- **What to work on**
Down to the final line, print each entry exactly.

- **Input**
::::
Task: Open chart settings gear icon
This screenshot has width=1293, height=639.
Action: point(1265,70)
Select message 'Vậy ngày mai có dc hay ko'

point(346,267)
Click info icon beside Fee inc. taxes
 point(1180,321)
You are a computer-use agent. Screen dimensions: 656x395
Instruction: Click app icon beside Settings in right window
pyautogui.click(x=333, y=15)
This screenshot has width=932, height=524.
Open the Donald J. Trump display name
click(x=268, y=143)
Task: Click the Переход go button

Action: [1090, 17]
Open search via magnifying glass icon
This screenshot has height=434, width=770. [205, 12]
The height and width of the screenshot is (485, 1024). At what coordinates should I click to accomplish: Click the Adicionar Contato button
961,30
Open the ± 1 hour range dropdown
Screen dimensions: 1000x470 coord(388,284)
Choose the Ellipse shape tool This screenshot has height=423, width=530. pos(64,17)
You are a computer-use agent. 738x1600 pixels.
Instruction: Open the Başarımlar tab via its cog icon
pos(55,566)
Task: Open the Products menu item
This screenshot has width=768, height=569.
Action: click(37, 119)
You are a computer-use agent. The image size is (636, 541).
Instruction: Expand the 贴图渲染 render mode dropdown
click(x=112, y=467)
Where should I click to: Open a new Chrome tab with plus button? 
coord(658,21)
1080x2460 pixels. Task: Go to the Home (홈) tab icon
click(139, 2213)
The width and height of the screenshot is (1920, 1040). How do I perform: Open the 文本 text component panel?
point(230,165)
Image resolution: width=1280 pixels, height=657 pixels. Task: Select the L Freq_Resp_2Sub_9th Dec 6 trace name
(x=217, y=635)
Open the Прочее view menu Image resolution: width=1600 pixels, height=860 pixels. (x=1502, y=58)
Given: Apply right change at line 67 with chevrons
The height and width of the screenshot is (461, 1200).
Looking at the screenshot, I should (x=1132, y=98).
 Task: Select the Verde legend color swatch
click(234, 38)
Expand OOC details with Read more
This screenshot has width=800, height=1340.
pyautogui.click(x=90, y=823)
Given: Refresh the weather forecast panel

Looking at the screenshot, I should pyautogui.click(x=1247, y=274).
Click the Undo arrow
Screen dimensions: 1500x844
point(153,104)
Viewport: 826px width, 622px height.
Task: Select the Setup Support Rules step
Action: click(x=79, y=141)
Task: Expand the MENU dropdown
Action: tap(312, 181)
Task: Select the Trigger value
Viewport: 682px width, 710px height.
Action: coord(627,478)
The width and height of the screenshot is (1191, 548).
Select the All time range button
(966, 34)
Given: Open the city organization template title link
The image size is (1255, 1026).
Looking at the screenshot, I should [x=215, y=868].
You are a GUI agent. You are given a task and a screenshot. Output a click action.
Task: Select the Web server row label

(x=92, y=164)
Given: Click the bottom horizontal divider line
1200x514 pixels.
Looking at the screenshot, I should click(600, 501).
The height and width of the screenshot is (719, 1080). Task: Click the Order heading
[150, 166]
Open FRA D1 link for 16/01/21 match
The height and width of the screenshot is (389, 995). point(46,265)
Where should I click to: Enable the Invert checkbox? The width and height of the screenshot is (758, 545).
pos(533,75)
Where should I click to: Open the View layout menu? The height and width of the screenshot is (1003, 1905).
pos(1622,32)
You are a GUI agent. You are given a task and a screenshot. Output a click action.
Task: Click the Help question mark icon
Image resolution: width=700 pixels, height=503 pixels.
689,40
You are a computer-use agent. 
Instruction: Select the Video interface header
::::
- **Task solution**
Task: Open chart settings gear icon
This screenshot has width=1293, height=639.
Action: point(1265,70)
Select message 'Vậy ngày mai có dc hay ko'

point(346,267)
Click info icon beside Fee inc. taxes
 point(1180,321)
You are a computer-use agent. Screen dimensions: 656x395
Instruction: Click app icon beside Settings in right window
pyautogui.click(x=333, y=15)
This screenshot has width=932, height=524.
Open the Donald J. Trump display name
click(x=268, y=143)
Task: Click the Переход go button

Action: [1090, 17]
Open search via magnifying glass icon
This screenshot has height=434, width=770. [205, 12]
The height and width of the screenshot is (485, 1024). At what coordinates should I click to accomplish: Click the Adicionar Contato button
961,30
Open the ± 1 hour range dropdown
Screen dimensions: 1000x470 coord(388,284)
Choose the Ellipse shape tool This screenshot has height=423, width=530. pos(64,17)
You are a computer-use agent. 738x1600 pixels.
Instruction: Open the Başarımlar tab via its cog icon
pos(55,566)
Task: Open the Products menu item
This screenshot has width=768, height=569.
Action: click(37, 119)
You are a computer-use agent. The image size is (636, 541).
Instruction: Expand the 贴图渲染 render mode dropdown
click(x=112, y=467)
Where should I click to: Open a new Chrome tab with plus button? 
coord(658,21)
1080x2460 pixels. Task: Go to the Home (홈) tab icon
click(139, 2213)
The width and height of the screenshot is (1920, 1040). How do I perform: Open the 文本 text component panel?
point(230,165)
Image resolution: width=1280 pixels, height=657 pixels. Task: Select the L Freq_Resp_2Sub_9th Dec 6 trace name
(x=217, y=635)
Open the Прочее view menu Image resolution: width=1600 pixels, height=860 pixels. (x=1502, y=58)
Given: Apply right change at line 67 with chevrons
The height and width of the screenshot is (461, 1200).
Looking at the screenshot, I should (x=1132, y=98).
 Task: Select the Verde legend color swatch
click(234, 38)
Expand OOC details with Read more
This screenshot has width=800, height=1340.
pyautogui.click(x=90, y=823)
Given: Refresh the weather forecast panel

Looking at the screenshot, I should pyautogui.click(x=1247, y=274).
Click the Undo arrow
Screen dimensions: 1500x844
point(153,104)
Viewport: 826px width, 622px height.
Task: Select the Setup Support Rules step
Action: click(x=79, y=141)
Task: Expand the MENU dropdown
Action: tap(312, 181)
Task: Select the Trigger value
Viewport: 682px width, 710px height.
Action: coord(627,478)
The width and height of the screenshot is (1191, 548).
Select the All time range button
(966, 34)
Given: Open the city organization template title link
The image size is (1255, 1026).
Looking at the screenshot, I should [x=215, y=868].
You are a GUI agent. You are given a task and a screenshot. Output a click action.
Task: Select the Web server row label

(x=92, y=164)
Given: Click the bottom horizontal divider line
1200x514 pixels.
Looking at the screenshot, I should click(600, 501).
The height and width of the screenshot is (719, 1080). Task: Click the Order heading
[150, 166]
Open FRA D1 link for 16/01/21 match
The height and width of the screenshot is (389, 995). point(46,265)
Where should I click to: Enable the Invert checkbox? The width and height of the screenshot is (758, 545).
pos(533,75)
Where should I click to: Open the View layout menu? The height and width of the screenshot is (1003, 1905).
pos(1622,32)
You are a GUI agent. You are given a task and a screenshot. Output a click action.
Task: Click the Help question mark icon
Image resolution: width=700 pixels, height=503 pixels.
689,40
You are a computer-use agent. 
Instruction: Select the Video interface header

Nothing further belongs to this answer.